I jumped the fence at the top of the embankment and collided with something that swore at me. We fell to the ground in a whirlwind of thrashing legs and cursing. A flailing hoof caught me in the throat. Coughing around the bulb of pain blossoming in my windpipe, I struggled to my hooves, stamping out at an expanse of navy-blue fur that was stained with the black of dried blood. The pony beneath me cried out as something snapped under my hoof. She swung out at me again, slapping the SMG hanging from my neck. There was a bang as the gun went off, putting a bullet through the mare's hindquarters.
Wow. Ponies that actually shoot themselves for me. What luck.
The gunshot made the mare drop back to the ground, giving me the space to bring out my lance. She feebly tried to raise a hoof to deflect it as I shoved it through her side. I couldn't help but grin around the shaft between my teeth as I twisted the lance and she shuddered and coughed her last breath.
Losing a fight to a dead pony. Shameful.
An impact in my side cut short my savouring of the moment. I dropped the lance as I staggered, leaving it jutting out of the mare's side. A second pony – a unicorn with an absurdly-styled mane – was hastily snapping open the breech on the shotgun he was levitating before him. I raised my SMG and took careful aim. I pulled the trigger just as he dodged to the side, fumbling his reload as he did so. The stream of bullets from my weapon followed him as I turned my head after him. Two struck home, causing the unicorn's telekinetic field to fizzle out. The shotgun dropped to the ground with a thump.
Something hammered into the back of my head, sending me reeling, the SMG slipping from my grasp. I turned and narrowly ducked under another wild swing of what turned out to be a shovel. I lunged forward and headbutted the wielder square in the muzzle. She staggered back, the shovel smacking ineffectually against my side. I took up my SMG again, drew a bead and fired...
…All of two shots before the magazine clicked empty.
I dropped the SMG again. At least one of my shots had hit home, shattering the pony's teeth and ripping open a gash down the side of her face. The shovel lay on the ground, accompanied by blood spatters and chunks of enamel. I spun around and bucked the mare right to the face, sending her sprawling. I turned back around and leapt forward. The mare swung a hoof at me. I batted it aside and headbutted her again, grabbing her around the neck to stop her getting away. I butted her again, then flinched as she spat in my face with a mixture of blood and broken teeth. I angrily thrust my head forward again, but she snapped her head to the side, making me miss my mark and over-balance. A knee was driven into my chest, knocking the wind out of me. I snarled and sank my teeth into her neck. The mare screeched, desperately trying to escape my grip. I shook my head violently, feeling the skin given beneath my teeth before I released her and jumped back, letting her reel away from me. I spat at the ground. Bitch tasteddisgusting.

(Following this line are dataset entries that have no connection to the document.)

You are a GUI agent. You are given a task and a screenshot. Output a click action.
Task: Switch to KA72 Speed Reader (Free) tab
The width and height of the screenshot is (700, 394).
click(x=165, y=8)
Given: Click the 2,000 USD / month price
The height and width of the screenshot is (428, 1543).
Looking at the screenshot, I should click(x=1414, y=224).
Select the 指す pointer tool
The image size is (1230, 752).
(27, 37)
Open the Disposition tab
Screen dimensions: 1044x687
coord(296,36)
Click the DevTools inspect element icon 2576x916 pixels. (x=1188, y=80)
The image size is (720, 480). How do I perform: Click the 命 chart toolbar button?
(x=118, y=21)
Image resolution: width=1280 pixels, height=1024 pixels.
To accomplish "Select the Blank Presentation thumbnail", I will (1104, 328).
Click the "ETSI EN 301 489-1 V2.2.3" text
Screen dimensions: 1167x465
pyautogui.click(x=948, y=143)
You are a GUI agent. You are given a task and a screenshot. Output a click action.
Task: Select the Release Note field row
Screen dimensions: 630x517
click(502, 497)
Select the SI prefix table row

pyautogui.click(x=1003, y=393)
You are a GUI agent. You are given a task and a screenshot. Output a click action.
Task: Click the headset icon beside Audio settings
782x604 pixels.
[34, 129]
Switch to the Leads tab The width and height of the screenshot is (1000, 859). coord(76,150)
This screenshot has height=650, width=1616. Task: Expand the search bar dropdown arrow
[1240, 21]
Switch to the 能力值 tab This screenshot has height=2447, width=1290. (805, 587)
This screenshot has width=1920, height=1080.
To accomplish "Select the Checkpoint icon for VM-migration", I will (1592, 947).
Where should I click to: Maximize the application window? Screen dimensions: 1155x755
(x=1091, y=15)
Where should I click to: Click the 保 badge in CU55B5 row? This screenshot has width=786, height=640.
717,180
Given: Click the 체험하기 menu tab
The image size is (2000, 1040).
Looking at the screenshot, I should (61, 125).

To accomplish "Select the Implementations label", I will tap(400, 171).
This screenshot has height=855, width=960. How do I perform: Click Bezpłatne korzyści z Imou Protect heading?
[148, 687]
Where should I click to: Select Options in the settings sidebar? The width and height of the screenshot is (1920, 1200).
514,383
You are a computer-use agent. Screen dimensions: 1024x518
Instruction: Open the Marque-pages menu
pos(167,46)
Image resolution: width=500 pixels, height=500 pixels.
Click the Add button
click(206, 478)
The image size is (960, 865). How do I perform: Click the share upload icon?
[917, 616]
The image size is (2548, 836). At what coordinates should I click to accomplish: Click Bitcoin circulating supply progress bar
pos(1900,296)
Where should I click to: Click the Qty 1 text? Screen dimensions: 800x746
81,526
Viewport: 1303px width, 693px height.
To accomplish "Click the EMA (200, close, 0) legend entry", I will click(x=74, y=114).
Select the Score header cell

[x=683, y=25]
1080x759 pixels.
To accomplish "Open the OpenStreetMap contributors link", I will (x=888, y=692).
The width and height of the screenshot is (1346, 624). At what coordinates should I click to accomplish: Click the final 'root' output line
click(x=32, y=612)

The mare fell to the ground, pressing a hoof against her neck. “Hebit me! That bastard fuckingbit me!” she shouted.
I lunged at her again, but was interrupted by the shotgun pony charging into my side. I grunted in pain as the scar from the bullet wound in my side was thumped through my barding. Then I flinched as a knife blade appeared in my vision, then flinched again as I felt the line of pain it had drawn along the side of my neck. I twisted round and smashed a forehoof into the unicorn's knee. Something cracked under the blow and he stumbled. I brought my hoof back around and struck him across the face as he fell. As his head hit the ground, I slammed my forehooves down onto his skull. Something crunched and he went still.
I scooped up the knife the unicorn had dropped and rounded on the mare who'd smacked me with the shovel. She was coughing and spitting blood and teeth onto the ground as she tried to crawl away. I pounced on her and shoved the knife deep into her neck. She jerked and screamed as I twisted the knife savagely. As I withdrew the knife, blood came spurting out of the wound, spraying over my face. I grimaced and spat out the knife, raising a hoof to wipe the blood away.
As the mare beside me went limp, spitting out a curse with her last breath, I looked around. Nopony else was around. The only sound was my laboured breathing and the buzzing of adrenaline in my veins.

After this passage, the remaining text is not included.